原來,沈寒越還是不明白,她在乎的,不是兩人之間,應不應該有什麼?
而是,明明是說好的事情,他為什麼偏偏要變卦!
而且,就算是變卦,就算是需要談生意,難道帶上她一起,就不行嗎?
為什麼,總是自以為是的,把她丟在一起,然後事後解釋幾句,她就必須要原諒?
那如果這樣的話,沈君美的挑釁,又算什麼?
他明明什麼都不知道,還一副什麼都知道的樣子!
而且,聽他話裏的意思,好似還在責備她,因為多疑,特意去找他了?
好笑,如果不是沈君美,一而再再而三的,提什麼“天臨酒店”,鬼才想要過去呢?
若不是,許蕙話裏話外,都表現出對沈寒越濃濃的興趣,她才懶得過去呢?
“沈寒越,就算是這樣又如何?一句什麼都沒發生,昨晚的一切都可以磨平了嗎?”
“那你還想要怎麼樣?”
男人這一刻,看著她的時候,眼眸裏滿是哀求的意味,好似是在求她——別鬧了,和他回去吧?
好笑?從頭到尾,她鬧過嗎?
“沈寒越,我記得沒錯的話?沒有哪一個新娘子,新婚之前,是住在丈夫家裏的吧?抱歉,我不能跟你回去!”
顧念的語氣很是平淡,此時,聽不出任何的喜悲,但她的眸子裏,卻盛著無盡的失望。
男人嘴唇動了動,似乎還在為她的固執,而無可奈何。
又似乎,是在為她的說辭,感到好笑。
“小念,你明知道的,我們已經是夫妻了!”他無奈的看著她,眼眸裏,還有溫柔和繾綣的笑意,但更多的卻是祈求。

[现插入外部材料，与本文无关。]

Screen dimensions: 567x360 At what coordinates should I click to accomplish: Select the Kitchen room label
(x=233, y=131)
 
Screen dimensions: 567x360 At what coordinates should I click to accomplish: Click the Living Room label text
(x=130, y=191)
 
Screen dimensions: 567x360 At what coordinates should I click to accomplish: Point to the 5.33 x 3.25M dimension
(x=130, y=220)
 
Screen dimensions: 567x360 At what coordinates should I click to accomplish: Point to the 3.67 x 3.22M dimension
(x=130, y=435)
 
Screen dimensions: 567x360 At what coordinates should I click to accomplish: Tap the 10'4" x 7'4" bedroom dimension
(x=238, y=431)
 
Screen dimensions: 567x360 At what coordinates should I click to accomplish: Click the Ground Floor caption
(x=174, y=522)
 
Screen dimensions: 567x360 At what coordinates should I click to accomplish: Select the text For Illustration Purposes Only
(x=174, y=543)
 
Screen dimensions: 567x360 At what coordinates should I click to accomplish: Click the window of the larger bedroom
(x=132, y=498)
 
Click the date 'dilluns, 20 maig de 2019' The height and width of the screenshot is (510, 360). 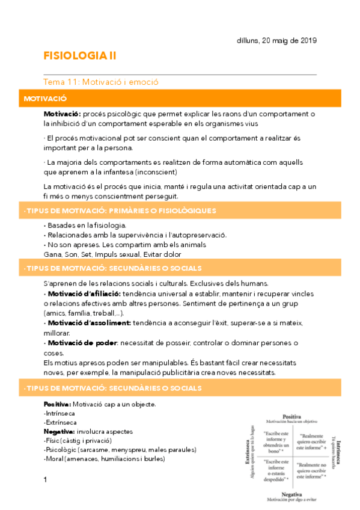point(276,40)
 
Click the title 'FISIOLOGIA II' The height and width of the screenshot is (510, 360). point(80,56)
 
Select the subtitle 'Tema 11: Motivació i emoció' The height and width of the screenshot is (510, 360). point(101,82)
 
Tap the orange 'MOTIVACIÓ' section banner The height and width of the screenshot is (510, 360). point(45,97)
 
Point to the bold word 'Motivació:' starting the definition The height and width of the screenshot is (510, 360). point(62,114)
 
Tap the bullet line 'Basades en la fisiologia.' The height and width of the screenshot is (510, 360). point(82,225)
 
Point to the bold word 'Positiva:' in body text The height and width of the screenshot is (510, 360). point(58,404)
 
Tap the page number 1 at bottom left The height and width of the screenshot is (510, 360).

說著的時候,胳膊已經慢慢的使勁了,接著,嘩的一下,把麵前的車門拉開。
紳士的,對女人做了一個“邀請”的動作。
這男人,是真的聽不懂,還是假裝聽不通?
顧念飛速的轉身,就大步的朝著別墅的方向,走了過去。
“沈寒越,明天是婚禮!按照華夏的習俗,新娘子頭天晚上,似乎必須要和家人待在一起,才合禮數吧?”
知道女人,是在賭氣。
但她就算是賭氣,還在惦記著婚禮的事情,那是不是意味著,隻要婚禮上能讓她滿意,她還是願意乖乖跟他離開的呢?
“你的意思是,明天的婚禮,我準時派婚車過來,你就願意和我回家?”
眼眸裏,閃過一抹驚喜,試探似的,問道。
“怎麼?難道沈先生,不想如期舉行婚禮?抑或者是突然後悔了?”
顧念甚至都沒回頭,隻是冷冷的站定,語帶諷刺的質問了一句。
“當然不是,總之,你等我!明天,我一定會帶給你一個,很不一樣的婚禮!”
男人的這句承諾,還未說完,顧念就直接閃身,進了別墅的大門,然後砰的一下關上,徹底把沈寒越,隔絕在了門外。
如果,他能夠仔細聽的話,應該能注意到——顧念最後一句對他的稱呼,已經變成了沈先生。
隻是,因為突然被巨大的驚喜衝刷了一下,就刻意的忽略了女人的話。
而是自信滿滿的覺得,女人這樣,也不過是急於找一個台階下,順便,耍一下小性子,讓他著急一下。
所以,情商負數的沈先生,這一刻,似乎心情,並不十分的糟糕,甚至,還有少許的欣喜。